The Liturgical Movement
At the beginning of the 20th century, the Holy Spirit inspired scholars in various countries to a renewed interest in the history, rituals and meaning of the Eucharist. Manuscripts and records that had been neglected or lost for centuries were rediscovered and studied. Many new facts were discovered. This new information opened the door for the liturgical renewal embodied in the Constitution on the Sacred Liturgy, the first document of the Second Vatican Council.
Since then, we have seen many changes in the way we celebrate the Eucharist. Some of us are happy with these changes; some are not. But in any case, many Catholics wonder why the Eucharist—the sign and source of our unity—has become the source of so much division and controversy.
The Dynamics of Change
Many years ago I saw a graph that mapped the dynamics of change. The vertical and horizontal lines were “how long it takes” and “how difficult it is.” Along the diagonal line were 1) facts, 2) attitudes, 3) behavior and 4) group behavior. The graph illustrated that it is a lot easier and quicker to accept newfacts than it is to change attitudes or behavior. And to change group behavior is harder yet and takes even more time.
For example, years ago I used to smoke cigarettes. When the government began to require warning labels on cigarette packages and programs on the dangers of smoking appeared on TV, I began to learn new facts about smoking. Little by little I became convinced of the truth of these facts, but I continued to smoke.
Even after my attitude changed and I didn’t like smoking anymore, I continued to smoke. It was only after much effort and many failed attempts that I changed my behavior and quit for good. And now, 40 years later, I can see how group behavior has changed in restaurants, airports and public buildings.
But some people continue to smoke. Perhaps they don’t have the facts? Perhaps they know the facts but interpret them differently? Perhaps they just like smoking? Perhaps they have always smoked and can’t or don’t want to change a behavior they have enjoyed for years?
How might this apply to the Eucharist? In the past 40 years I have acquired a lot of new facts about the Eucharist. I hear the Eucharistic Prayer in my own language. I have learned how the meal is the sacramental sign of the sacrifice. I understand the importance of eating and drinking. I see that the point of the Eucharist is not only the transformation of the bread and wine, but also the transformation of the people, the Church, into the Body and Blood of Christ.

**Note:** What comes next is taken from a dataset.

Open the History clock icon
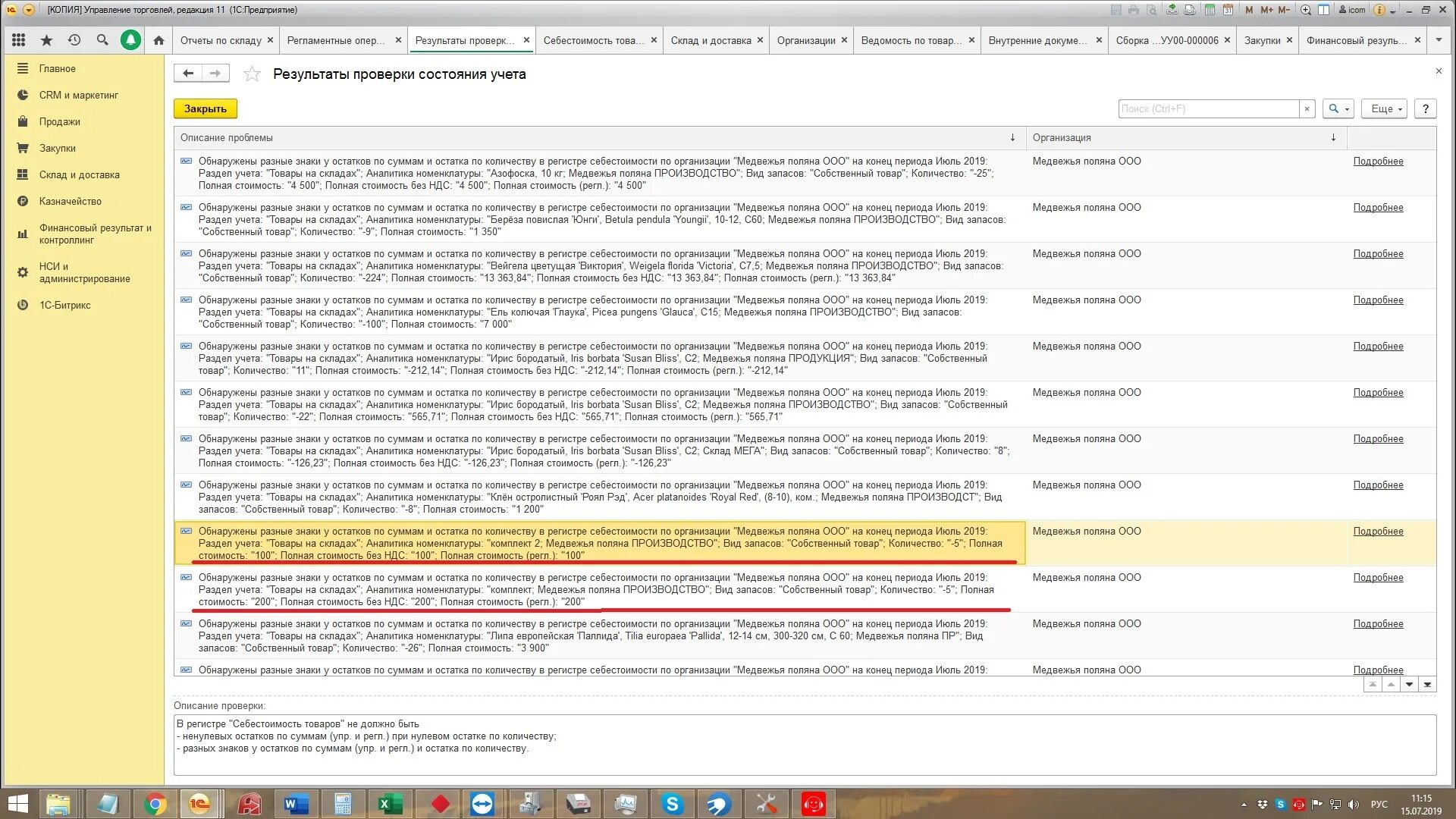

These new facts have begun to influence my attitudes and my piety. Little by little they affect my behavior and my devotion—for the better, I trust. And I believe that in another 20 or 50 years we will begin to see changes in our group behavior. Then the Eucharist will become such a powerful source of strength and grace in our lives that people will say of us as they said of the first Christians, “See how they love one another! There is no one poor among them!”
Father Thomas Richstatter, OFM, is Professor Emeritus of Sacramental/Liturgical Theology at Saint Meinrad Seminary & School of Theology.